→ Data to use:
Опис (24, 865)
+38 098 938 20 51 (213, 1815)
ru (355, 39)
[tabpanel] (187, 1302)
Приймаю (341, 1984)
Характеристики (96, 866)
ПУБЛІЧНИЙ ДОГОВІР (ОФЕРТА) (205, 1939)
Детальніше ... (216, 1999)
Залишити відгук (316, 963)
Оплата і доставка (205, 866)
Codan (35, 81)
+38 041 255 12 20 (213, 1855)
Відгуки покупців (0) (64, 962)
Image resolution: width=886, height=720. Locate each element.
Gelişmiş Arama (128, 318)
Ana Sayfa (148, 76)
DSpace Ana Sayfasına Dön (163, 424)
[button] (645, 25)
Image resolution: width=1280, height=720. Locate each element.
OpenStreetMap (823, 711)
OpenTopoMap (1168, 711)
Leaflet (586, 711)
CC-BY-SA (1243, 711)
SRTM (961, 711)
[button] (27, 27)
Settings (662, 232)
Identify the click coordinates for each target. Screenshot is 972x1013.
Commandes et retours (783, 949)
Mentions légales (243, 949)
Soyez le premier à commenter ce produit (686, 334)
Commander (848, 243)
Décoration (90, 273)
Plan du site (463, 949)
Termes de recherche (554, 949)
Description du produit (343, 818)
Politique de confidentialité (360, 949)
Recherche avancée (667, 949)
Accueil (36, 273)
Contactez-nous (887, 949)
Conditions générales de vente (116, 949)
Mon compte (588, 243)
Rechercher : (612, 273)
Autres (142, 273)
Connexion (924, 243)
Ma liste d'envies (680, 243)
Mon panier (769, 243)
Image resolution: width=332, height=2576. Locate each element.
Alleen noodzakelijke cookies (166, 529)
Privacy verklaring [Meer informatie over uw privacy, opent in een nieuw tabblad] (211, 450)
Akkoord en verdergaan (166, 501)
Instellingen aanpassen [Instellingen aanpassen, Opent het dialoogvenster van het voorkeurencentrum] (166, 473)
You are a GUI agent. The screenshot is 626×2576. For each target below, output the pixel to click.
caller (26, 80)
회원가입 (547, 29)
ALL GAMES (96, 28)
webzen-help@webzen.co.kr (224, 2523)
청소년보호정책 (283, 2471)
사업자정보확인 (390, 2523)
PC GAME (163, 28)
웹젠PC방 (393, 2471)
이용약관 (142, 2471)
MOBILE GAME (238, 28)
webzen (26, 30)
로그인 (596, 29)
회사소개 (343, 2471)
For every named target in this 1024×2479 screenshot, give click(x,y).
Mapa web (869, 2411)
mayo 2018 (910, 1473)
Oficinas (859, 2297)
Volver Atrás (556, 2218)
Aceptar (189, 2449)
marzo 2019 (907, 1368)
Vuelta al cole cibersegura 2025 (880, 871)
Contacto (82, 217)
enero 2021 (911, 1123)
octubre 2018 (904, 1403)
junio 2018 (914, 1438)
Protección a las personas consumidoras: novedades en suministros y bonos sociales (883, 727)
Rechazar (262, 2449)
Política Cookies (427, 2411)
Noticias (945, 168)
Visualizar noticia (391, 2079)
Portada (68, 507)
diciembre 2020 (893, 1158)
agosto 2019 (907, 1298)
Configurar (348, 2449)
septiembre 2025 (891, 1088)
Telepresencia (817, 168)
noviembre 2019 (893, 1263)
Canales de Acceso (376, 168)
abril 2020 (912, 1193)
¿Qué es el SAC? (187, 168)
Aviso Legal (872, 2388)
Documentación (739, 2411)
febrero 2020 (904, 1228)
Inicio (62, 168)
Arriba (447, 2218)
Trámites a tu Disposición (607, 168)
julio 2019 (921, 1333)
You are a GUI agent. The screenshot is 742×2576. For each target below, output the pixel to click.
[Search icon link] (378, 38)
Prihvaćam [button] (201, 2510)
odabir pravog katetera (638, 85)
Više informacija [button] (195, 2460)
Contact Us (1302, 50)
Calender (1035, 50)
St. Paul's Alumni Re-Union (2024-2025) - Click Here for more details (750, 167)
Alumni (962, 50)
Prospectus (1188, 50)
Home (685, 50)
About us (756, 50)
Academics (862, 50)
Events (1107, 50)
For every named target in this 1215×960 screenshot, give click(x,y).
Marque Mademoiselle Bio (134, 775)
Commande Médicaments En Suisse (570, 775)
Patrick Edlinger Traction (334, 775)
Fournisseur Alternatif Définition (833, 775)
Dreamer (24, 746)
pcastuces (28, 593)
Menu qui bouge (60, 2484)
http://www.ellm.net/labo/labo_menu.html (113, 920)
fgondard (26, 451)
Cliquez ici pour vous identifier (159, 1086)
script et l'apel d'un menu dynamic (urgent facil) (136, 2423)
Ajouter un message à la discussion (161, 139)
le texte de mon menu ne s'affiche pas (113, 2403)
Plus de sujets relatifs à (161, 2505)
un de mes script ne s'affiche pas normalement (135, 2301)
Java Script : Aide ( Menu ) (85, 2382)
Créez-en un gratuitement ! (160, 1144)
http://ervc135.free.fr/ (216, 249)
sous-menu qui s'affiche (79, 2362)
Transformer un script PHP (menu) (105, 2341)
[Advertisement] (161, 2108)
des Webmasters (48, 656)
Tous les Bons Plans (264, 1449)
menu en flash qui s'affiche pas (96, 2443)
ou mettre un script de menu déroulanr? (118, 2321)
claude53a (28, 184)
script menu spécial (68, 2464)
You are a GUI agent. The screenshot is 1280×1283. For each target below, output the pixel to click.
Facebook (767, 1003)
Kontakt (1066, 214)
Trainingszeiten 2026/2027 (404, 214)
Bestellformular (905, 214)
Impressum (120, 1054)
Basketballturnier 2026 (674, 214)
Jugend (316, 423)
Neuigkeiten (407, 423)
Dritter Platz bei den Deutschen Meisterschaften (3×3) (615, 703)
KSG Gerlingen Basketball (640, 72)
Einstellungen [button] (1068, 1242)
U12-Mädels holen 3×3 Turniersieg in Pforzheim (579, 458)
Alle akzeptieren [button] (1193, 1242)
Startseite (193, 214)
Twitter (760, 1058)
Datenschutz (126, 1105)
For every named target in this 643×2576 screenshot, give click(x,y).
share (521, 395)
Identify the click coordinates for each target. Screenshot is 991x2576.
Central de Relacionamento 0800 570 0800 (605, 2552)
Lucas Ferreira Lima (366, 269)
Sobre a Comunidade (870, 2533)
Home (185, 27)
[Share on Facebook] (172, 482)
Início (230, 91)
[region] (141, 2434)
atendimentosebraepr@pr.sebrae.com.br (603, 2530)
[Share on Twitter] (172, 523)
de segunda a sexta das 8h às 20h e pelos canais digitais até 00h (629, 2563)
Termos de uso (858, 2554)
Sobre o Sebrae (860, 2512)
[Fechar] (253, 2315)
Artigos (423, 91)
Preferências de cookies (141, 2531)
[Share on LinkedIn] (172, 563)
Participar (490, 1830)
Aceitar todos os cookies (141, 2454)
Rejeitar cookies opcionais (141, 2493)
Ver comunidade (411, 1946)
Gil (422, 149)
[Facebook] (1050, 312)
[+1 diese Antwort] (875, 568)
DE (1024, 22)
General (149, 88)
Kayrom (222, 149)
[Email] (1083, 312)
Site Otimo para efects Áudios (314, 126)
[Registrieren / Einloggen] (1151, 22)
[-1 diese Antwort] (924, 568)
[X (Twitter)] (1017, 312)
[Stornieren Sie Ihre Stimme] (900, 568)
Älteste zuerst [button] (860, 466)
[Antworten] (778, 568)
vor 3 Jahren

→ Task statement: Set down, unchanged, the lines of the listing above, beginning at the line that has "Prospectus (1188, 50)" and stopping after the line that has "Neuigkeiten (407, 423)".

→ Exercise response:
Prospectus (1188, 50)
Home (685, 50)
About us (756, 50)
Academics (862, 50)
Events (1107, 50)
For every named target in this 1215×960 screenshot, give click(x,y).
Marque Mademoiselle Bio (134, 775)
Commande Médicaments En Suisse (570, 775)
Patrick Edlinger Traction (334, 775)
Fournisseur Alternatif Définition (833, 775)
Dreamer (24, 746)
pcastuces (28, 593)
Menu qui bouge (60, 2484)
http://www.ellm.net/labo/labo_menu.html (113, 920)
fgondard (26, 451)
Cliquez ici pour vous identifier (159, 1086)
script et l'apel d'un menu dynamic (urgent facil) (136, 2423)
Ajouter un message à la discussion (161, 139)
le texte de mon menu ne s'affiche pas (113, 2403)
Plus de sujets relatifs à (161, 2505)
un de mes script ne s'affiche pas normalement (135, 2301)
Java Script : Aide ( Menu ) (85, 2382)
Créez-en un gratuitement ! (160, 1144)
http://ervc135.free.fr/ (216, 249)
sous-menu qui s'affiche (79, 2362)
Transformer un script PHP (menu) (105, 2341)
[Advertisement] (161, 2108)
des Webmasters (48, 656)
Tous les Bons Plans (264, 1449)
menu en flash qui s'affiche pas (96, 2443)
ou mettre un script de menu déroulanr? (118, 2321)
claude53a (28, 184)
script menu spécial (68, 2464)
You are a GUI agent. The screenshot is 1280×1283. For each target below, output the pixel to click.
Facebook (767, 1003)
Kontakt (1066, 214)
Trainingszeiten 2026/2027 (404, 214)
Bestellformular (905, 214)
Impressum (120, 1054)
Basketballturnier 2026 (674, 214)
Jugend (316, 423)
Neuigkeiten (407, 423)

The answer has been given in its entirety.